In order to figure out the climate, we’ve drilled into ice cores. Now we’ve found another kind of core to look at: sediments from the earth’s core that have been found over a thousand feet beneath the Arctic ocean, which reveal what happened to the earth in over 50 million years of climate change. Meanwhile, polar bears are suffering so much from global warming that they are becoming cannibals.

Polar bears are resorting to cannibalism because longer seasons without ice keep them from getting to the seals which are their natural food. For the first time, polar bears are reported to have killed a female shortly after she gave birth. In LiveScience.com, Dan Joling quotes scientists as saying, “During 24 years of research on polar bears in the southern Beaufort Sea region of northern Alaska and 34 years in northwestern Canada, we have not seen other incidents of polar bears stalking, killing, and eating other polar bears.”
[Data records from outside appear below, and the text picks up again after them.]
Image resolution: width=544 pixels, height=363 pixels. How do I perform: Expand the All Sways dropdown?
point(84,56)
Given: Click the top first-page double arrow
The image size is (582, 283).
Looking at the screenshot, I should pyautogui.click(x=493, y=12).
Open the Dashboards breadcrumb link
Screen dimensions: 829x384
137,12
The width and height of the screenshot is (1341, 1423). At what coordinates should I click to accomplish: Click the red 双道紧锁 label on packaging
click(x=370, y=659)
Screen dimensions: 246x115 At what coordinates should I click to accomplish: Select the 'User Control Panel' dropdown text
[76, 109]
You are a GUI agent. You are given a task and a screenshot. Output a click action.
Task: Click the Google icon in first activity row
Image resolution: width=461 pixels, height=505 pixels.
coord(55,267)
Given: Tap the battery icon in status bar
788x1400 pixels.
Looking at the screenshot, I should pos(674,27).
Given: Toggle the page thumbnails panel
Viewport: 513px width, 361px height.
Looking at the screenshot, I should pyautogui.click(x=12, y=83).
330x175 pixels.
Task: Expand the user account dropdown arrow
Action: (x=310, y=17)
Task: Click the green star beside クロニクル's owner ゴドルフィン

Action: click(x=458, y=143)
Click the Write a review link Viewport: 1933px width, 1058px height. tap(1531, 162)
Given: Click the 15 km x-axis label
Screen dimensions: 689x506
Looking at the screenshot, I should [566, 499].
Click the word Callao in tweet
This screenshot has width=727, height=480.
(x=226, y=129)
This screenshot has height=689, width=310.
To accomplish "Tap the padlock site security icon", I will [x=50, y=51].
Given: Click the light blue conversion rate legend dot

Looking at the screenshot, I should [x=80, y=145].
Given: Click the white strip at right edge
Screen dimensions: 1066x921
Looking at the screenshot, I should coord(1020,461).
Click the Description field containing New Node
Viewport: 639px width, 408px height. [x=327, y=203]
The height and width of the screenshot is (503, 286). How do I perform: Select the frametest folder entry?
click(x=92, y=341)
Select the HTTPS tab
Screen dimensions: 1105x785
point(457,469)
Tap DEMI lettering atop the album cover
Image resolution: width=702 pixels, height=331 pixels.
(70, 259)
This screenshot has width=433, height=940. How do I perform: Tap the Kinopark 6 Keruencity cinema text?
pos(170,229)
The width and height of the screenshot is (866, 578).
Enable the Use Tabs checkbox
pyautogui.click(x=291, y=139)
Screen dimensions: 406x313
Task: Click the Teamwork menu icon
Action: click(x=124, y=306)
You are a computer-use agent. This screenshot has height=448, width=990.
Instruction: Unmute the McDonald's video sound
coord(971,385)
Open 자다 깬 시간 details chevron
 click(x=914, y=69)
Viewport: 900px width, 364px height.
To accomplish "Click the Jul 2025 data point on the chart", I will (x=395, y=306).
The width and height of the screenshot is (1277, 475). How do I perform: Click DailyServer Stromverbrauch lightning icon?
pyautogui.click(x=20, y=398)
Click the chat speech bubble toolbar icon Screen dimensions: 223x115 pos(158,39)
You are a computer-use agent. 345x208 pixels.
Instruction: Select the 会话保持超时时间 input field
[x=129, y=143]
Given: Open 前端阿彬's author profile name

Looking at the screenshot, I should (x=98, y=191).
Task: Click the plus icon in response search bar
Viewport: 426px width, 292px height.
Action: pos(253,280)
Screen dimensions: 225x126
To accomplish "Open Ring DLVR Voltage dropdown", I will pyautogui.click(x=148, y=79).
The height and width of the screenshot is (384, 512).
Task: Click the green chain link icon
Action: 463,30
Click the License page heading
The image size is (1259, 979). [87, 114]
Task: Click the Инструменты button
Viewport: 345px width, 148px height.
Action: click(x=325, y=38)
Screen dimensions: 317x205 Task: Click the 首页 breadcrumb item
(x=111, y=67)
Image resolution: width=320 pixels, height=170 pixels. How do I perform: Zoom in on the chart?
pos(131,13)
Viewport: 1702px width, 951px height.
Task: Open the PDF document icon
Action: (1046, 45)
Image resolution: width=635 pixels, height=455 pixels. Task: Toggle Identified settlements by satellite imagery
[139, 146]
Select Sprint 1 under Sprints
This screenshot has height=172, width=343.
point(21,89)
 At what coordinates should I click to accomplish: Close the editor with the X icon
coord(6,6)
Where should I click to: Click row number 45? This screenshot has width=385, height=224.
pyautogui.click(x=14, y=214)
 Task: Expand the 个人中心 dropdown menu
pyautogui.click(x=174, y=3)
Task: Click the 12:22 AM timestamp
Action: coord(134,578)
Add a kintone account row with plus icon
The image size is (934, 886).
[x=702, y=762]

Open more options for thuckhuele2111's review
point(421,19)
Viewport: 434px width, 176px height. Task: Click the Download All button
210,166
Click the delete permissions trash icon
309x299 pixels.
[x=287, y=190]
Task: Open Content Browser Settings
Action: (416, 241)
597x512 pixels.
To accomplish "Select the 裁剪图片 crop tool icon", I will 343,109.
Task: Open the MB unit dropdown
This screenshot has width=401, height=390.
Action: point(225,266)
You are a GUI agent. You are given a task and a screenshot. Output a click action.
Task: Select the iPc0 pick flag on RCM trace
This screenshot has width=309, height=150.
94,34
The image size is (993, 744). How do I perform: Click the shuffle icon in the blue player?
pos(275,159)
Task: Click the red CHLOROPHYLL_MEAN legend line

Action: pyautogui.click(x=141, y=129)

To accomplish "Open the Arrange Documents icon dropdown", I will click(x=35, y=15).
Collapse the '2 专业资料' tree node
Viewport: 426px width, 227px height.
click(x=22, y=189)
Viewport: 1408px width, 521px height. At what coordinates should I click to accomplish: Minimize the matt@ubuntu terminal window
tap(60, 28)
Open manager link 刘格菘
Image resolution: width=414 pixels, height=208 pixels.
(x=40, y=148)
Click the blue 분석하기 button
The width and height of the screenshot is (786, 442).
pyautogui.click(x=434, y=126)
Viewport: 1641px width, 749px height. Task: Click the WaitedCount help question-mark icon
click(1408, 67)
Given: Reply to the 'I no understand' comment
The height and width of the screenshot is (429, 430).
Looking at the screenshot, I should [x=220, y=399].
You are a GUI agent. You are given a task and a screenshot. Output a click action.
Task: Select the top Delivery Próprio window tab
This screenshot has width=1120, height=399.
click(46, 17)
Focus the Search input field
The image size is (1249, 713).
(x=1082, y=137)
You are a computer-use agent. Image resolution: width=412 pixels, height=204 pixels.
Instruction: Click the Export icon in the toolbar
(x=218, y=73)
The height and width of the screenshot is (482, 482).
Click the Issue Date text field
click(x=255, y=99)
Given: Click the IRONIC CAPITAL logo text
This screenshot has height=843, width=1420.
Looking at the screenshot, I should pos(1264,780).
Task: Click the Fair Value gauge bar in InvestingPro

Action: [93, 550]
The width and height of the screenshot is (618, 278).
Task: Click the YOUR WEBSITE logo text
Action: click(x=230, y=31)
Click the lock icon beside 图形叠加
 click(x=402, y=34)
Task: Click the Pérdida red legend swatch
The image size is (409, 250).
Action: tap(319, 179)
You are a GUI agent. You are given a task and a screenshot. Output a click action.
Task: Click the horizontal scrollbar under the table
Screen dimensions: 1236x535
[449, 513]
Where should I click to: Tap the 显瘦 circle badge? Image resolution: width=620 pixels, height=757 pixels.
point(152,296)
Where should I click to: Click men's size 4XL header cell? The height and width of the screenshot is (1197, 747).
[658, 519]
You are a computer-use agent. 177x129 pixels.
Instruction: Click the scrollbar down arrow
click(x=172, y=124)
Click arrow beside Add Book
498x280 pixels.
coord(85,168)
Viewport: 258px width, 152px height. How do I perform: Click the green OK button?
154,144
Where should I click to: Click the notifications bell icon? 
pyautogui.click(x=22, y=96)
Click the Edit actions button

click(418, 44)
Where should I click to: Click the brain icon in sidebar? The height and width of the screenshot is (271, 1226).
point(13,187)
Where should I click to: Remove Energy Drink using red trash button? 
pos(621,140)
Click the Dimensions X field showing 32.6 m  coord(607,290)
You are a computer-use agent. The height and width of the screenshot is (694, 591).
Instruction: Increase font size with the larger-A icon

LiveScience.com reports that climate change is also being studied in the Arctic. In 2004, scientists from the Universities of Rhode Island and Stockholm teamed up to examine this Arctic ocean sediment core. Oceanographer Kate Moran says, “Little direct evidence about the environmental history of the Arctic Ocean existed before our cruise, partly because of the enormous technological challenges of collecting the samples. Our analysis of the core sample suggests that 55 million years ago the Arctic was much warmer than today. We anticipate that our data will be used by climate modelers to give us better information about how climate change occurs and where global climate might be heading.

“Today’s warming of the Arctic can, in all likelihood, be attributed to mankind?s impact on the planet, but as our data suggest, natural processes operating in the past have also resulted in a significant warming and cooling of the Arctic.”

Proof of a warmer Arctic Ocean in the past came from the large number freshwater ferns from around 50 million years ago, as well as from pebbles and sand in the sediment cores. This is debris that fell out of floating ice, which means that the climate got cooler around 45 million years ago. The same type of evidence has been found at the other end of the earth, in Antarctica, showing that climate change occurred the same way at both poles. Climate change at the poles won’t be affected by the coming pole shift.